El interés por modelos de IA que corran sobre hardware propio viene creciendo, empujado por la privacidad, la posibilidad de personalizarlos y el menor costo. Pocos llegan tan lejos como Tim, que construyó un modelo de difusión para generación de imágenes capaz de correr sobre un microcontrolador RP2350.
Como era de esperar, sus capacidades son limitadas. La resolución es de 128x128 píxeles, solo genera imágenes de rostros humanos y demora cerca de veinte segundos por imagen. Sigue siendo notable para un hardware tan restringido.
El proyecto corre sobre una placa de desarrollo Waveshare con RP2350 y entrega la imagen generada por USB o la muestra en pantalla con ayuda de una placa adaptadora VGA.
¿Cómo se genera la imagen dentro del microcontrolador?
El modelo generativo no crea la imagen de forma directa. Lo que produce es una distribución en un espacio latente, que después el componente decodificador de un autocodificador variacional traduce a una imagen.

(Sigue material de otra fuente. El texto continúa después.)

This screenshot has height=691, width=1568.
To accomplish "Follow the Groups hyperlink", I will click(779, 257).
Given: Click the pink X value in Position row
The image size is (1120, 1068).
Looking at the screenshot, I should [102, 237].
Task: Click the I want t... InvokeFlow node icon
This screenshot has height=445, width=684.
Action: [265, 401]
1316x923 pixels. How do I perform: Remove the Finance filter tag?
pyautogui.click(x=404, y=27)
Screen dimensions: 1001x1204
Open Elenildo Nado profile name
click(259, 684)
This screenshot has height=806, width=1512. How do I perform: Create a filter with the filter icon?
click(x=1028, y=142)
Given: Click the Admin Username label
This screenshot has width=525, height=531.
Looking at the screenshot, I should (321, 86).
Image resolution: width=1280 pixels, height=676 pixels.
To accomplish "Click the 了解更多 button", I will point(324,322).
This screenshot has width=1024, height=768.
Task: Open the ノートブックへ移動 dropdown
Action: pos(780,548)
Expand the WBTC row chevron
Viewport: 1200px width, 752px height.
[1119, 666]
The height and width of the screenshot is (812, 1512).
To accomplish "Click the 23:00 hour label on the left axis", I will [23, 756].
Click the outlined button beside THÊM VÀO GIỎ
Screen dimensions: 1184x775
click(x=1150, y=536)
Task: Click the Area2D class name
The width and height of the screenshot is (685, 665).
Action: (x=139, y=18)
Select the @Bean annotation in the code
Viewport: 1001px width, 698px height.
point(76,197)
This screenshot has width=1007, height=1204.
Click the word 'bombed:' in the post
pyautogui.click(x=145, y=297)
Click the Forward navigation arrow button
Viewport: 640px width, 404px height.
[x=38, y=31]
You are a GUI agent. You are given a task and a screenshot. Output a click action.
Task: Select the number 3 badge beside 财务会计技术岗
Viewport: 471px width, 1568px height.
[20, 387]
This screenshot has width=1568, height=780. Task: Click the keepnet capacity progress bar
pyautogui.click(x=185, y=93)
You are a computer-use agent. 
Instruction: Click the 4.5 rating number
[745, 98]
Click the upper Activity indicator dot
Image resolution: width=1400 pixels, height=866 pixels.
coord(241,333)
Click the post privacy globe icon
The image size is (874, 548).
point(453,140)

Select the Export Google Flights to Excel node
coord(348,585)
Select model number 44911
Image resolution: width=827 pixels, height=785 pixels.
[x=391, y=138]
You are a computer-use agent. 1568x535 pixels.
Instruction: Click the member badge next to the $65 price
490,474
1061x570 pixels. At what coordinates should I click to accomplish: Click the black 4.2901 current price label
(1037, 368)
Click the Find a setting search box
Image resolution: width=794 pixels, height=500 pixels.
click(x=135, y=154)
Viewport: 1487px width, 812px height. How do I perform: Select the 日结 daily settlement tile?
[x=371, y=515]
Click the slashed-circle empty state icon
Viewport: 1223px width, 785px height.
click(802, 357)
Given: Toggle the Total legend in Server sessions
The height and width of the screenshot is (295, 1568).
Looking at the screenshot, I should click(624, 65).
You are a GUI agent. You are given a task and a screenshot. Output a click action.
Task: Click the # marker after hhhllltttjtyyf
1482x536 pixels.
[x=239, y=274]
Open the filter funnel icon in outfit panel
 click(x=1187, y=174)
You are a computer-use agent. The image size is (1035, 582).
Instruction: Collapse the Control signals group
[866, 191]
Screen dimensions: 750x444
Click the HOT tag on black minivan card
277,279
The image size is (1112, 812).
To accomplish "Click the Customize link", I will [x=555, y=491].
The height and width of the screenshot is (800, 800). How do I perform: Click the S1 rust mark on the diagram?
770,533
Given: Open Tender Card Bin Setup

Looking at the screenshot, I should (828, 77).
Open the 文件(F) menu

El autocodificador se entrenó en dos partes: un codificador que transforma una imagen en una distribución en el espacio latente, y un decodificador que devuelve esa distribución a una imagen. Una vez terminado el entrenamiento, solo se usó el decodificador.
La parte generativa emplea un transformador de difusión de flujo latente. Parte de ruido y predice de forma iterativa los cambios que acercan el resultado a la imagen buscada. También puede recibir una clase de salida, que orienta la dirección del generador hacia un rostro sonriente, por ejemplo.
¿Cómo cabe todo en 4 MB de flash?
Ahí está la parte de ingeniería que sostiene el proyecto. Tim entrenó dos modelos, uno más grande y otro más rápido, y cuantizó los pesos de ambos a enteros de 8 bits. Con esa reducción, los dos modelos junto con el programa de inferencia entran en 4 MB de memoria flash.
Para el tamaño del modelo, los resultados son notablemente buenos. Las caras no se ven del todo naturales, pero son perfectamente reconocibles. Para entender en detalle cómo funcionan los generadores de imágenes por difusión, conviene revisar el artículo sobre Stable Diffusion.
¿Qué tan replicable es en un taller local?
El RP2350 es el microcontrolador de doble núcleo que Raspberry Pi introdujo con la Pico 2, y es de los pocos componentes de esta categoría que se consiguen sin problema en distribuidores chilenos. Eso deja el proyecto al alcance de cualquier taller o club de electrónica que ya trabaje con la familia Pico: no hace falta una tarjeta gráfica ni un acelerador dedicado, solo la placa, el adaptador VGA si se quiere ver el resultado en pantalla, y paciencia para los veinte segundos que toma cada imagen.
La restricción real no es el cómputo sino la memoria. Los 4 MB de flash son el presupuesto completo, y es esa cifra la que obliga a cuantizar a 8 bits y a limitar el dominio del modelo a una sola categoría de imágenes. Cualquiera que quiera adaptar la idea a otro tipo de contenido va a chocar primero con ese techo.